作業内容:
#1 本文を読み、次の問いに答えてください。解答にも同じ記号を付けてください。
(a) 女性の割合が非常に少ない例として挙げられているのは、企業のどのレベルですか。
(b) 賃金の男女格差が逆転する具体的な条件として、どのような企業や職場が挙げられていますか。
(c) Leslie, Manchester, & Dahm (2017)の研究は、どのような調査と実験によって実証されましたか。
#2 本文の下にある一覧を、全行そのまま書き出してください。画像は含めないでください。

本文:

==*==

将来性の高い人材では賃金の男女格差が逆転する理由と証拠:ハイポテンシャル女性プレミアムの存在

世界において、そして日本でも特に、男女間で賃金格差が存在することはこれまで多くの調査研究で指摘されてきています。そしてこれは、企業社会における男女格差、すなわち男性優位で女性が不利益を被るような社会が持続している証拠だと考えられています。例えば、企業の役員レベルにおける女性の割合が非常に少ないことからもいえるように、女性に厳しいビジネス社会では、どのような業界や階層においても、男性のほうが女性よりも賃金水準が高い傾向にあるということが常識として捉えられていると思われます。

 

賃金の男女格差を議論するときの主張の1つが、女性のほうが男性よりも能力や成果が低いから、就いている職業の生産性が低いからなどの性別の違いが間接的に関わっていて直接的には影響していない何らかの理由(こちらの例では、能力や職業の違いが直接的要因)ではなく、能力や成果などが同じである男性と女性を比べたとしても、男性のほうが女性よりも賃金水準が高いのだという主張です。もし、性別が直接的には賃金格差には由来しないが、特定の職業への就職や職位への昇進などにおける機会に男女間の不平等が存在してるということであれば、そのような男女の機会均等を実現すれば賃金の男女格差はなくなるはずです。しかし、性別が直接賃金格差に影響している、すなわち「女性だから賃金が低い」という現象が存在するならば話は別です。

 

しかし、近年では、このような賃金の男女格差に関する一面的な認識と理解に異を唱える研究が出てきています。その中でも、今回紹介するLeslie, Manchester, & Dahm (2017)の研究では、将来性が高い人材(将来、企業のマネジャーや役員になっていくような将来性を持ったハイポテンシャル人材)に限っていうと、ある特定の条件で、具体的には、ダイバーシティを重視する企業や職場において、賃金の男女格差が逆転するということ、すなわち女性のほうが男性よりも賃金水準が高くなることを理論的に説明し、それを2つのフィールド調査および2つの実験によって実証しました。このことから、Leslieらは、賃金における「ハイポテンシャル女性プレミアム」の存在を実証したのです。ではなぜ、将来性の高い人材では「女性プレミアム」が生まれ、賃金の男女格差が逆転するのでしょうか。

==*==

入力一覧:
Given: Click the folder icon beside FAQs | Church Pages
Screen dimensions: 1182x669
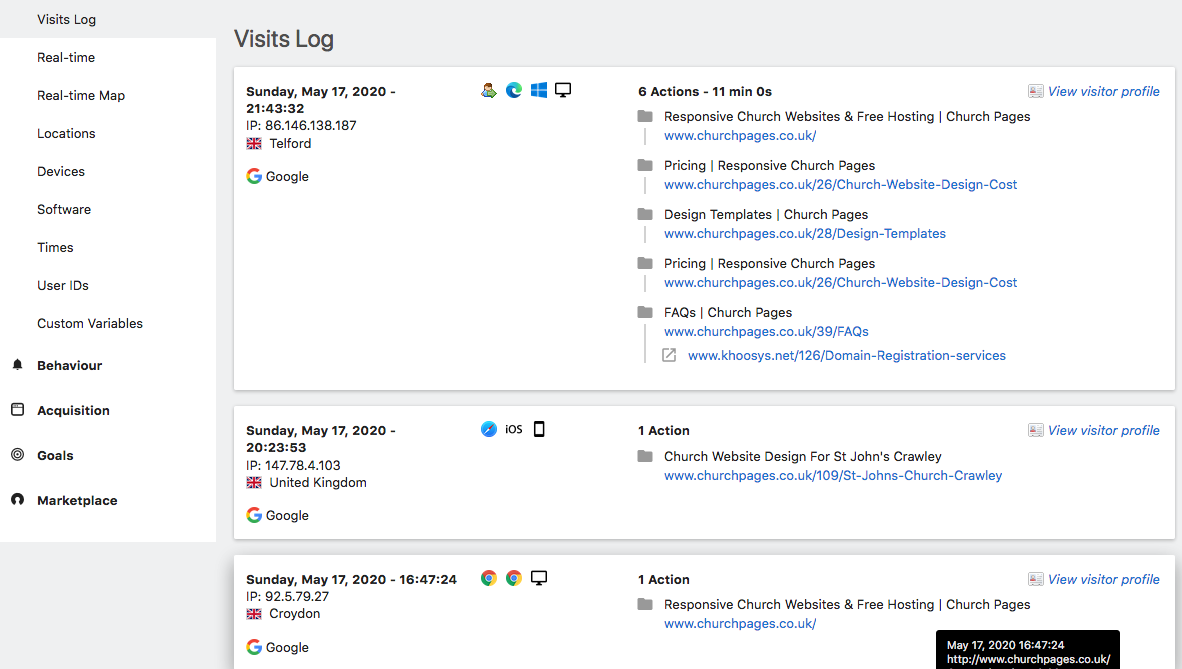Looking at the screenshot, I should click(645, 312).
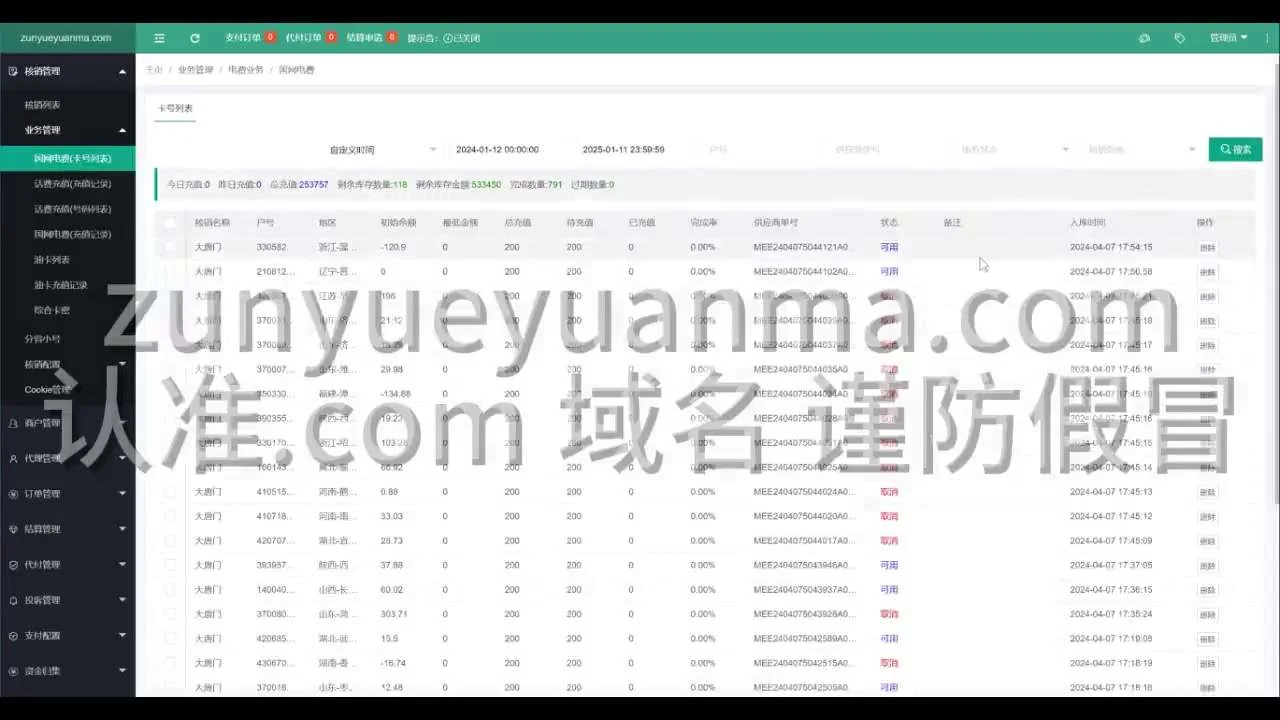Select the 卡号列表 tab
Screen dimensions: 1280x720
point(175,108)
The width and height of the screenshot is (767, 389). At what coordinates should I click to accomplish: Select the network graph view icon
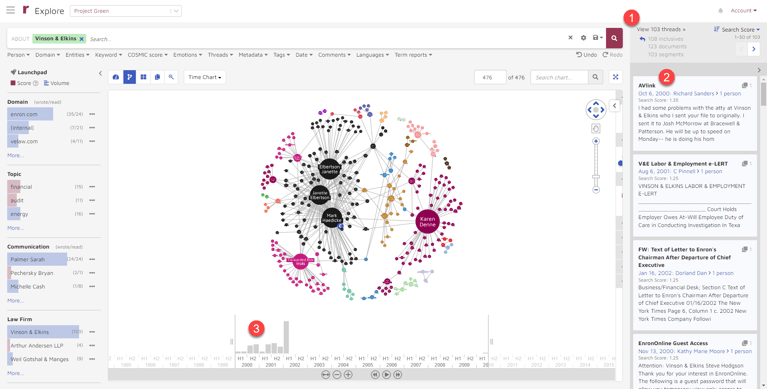(129, 77)
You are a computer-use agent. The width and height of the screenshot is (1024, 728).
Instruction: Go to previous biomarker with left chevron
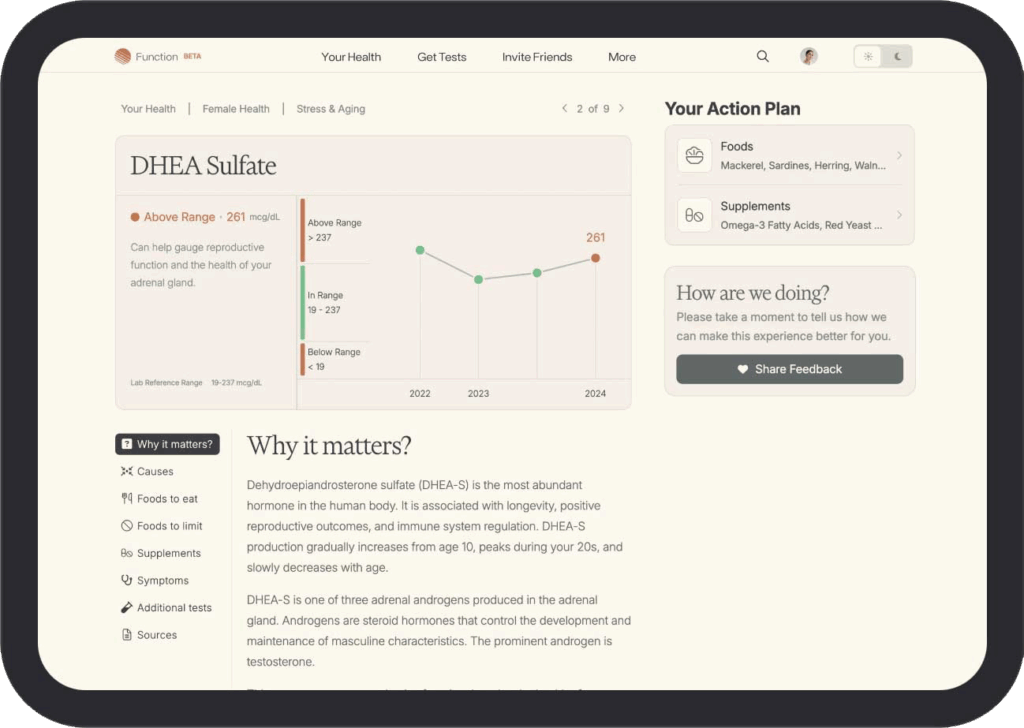[564, 108]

==*==

課題別の解答:
#1
(a) 企業の役員レベルです。
(b) ダイバーシティを重視する企業や職場です。
(c) 2つのフィールド調査と2つの実験によって実証されました。

#2
Given: Click the folder icon beside FAQs | Church Pages
Screen dimensions: 1182x669
Looking at the screenshot, I should click(645, 312).
Select the 卡号列表 tab
Screen dimensions: 1280x720
point(175,108)
The width and height of the screenshot is (767, 389). At what coordinates should I click to accomplish: Select the network graph view icon
(129, 77)
You are a computer-use agent. The width and height of the screenshot is (1024, 728).
Instruction: Go to previous biomarker with left chevron
[564, 108]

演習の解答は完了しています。